Association of Military Surgeons of the United States
Military Medicine vol:173 issue:3 pages:266-270
OBJECTIVE: The study objective was to evaluate whether a classification based on body mass index (BMI) agrees with a classification based on body fat mass, estimated by bioelectrical impedance. METHODS: A random sample of 448 male candidates between 18 and 20 years was selected during their medical visit in a military recruitment center. BMI was determined as weight/height2 and was considered normal between 20.0 and 25.0 kg/m2 (cfr. WHO classification).
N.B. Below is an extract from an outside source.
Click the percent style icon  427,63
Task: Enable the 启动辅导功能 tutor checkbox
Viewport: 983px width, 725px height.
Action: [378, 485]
Percentage of body fat was estimated with bioelectrical impedance, using the Omron Body Fat Analyzer HBF-306. Subjects with a body fat percentage measured by bipolar bioelectrical impedance analysis (BF%(IMP)) < or = 20.9% were considered normal weight, while subjects with a BF%(IMP) > or = 21.0% were considered overweight. We used the following classification: true positives were normal scores for BMI and impedance; false positives were normal scores for BMI but not for impedance; true negatives were overweight scores for BMI and for impedance; and false negatives were overweight scores for BMI but not for impedance. Data were analyzed using the SPSS statistical program. RESULTS: BMI ranged from 17.0 to 29.4 kg/m2; percentage of fat mass varied between 5.3 and 31.4% of body weight. Of the total sample, 328 (73.2%) candidates were classified as true positive, 29 (6.5%) as false negative, 47 (10.5%) as false positive, and finally 44 (9.8%) as true negative. The difference in classification in normal weight versus overweight between the BMI method and the bipolar bioelectrical impedance method was statistically significant (chi2 with one df = 86.04; p < 0.001). CONCLUSIONS: To limit false-negative classifications, additional impedance measurements in the BMI category between 25.0 and 27.0 kg/m2 is mandatory to determine whether there is really an excess fat mass.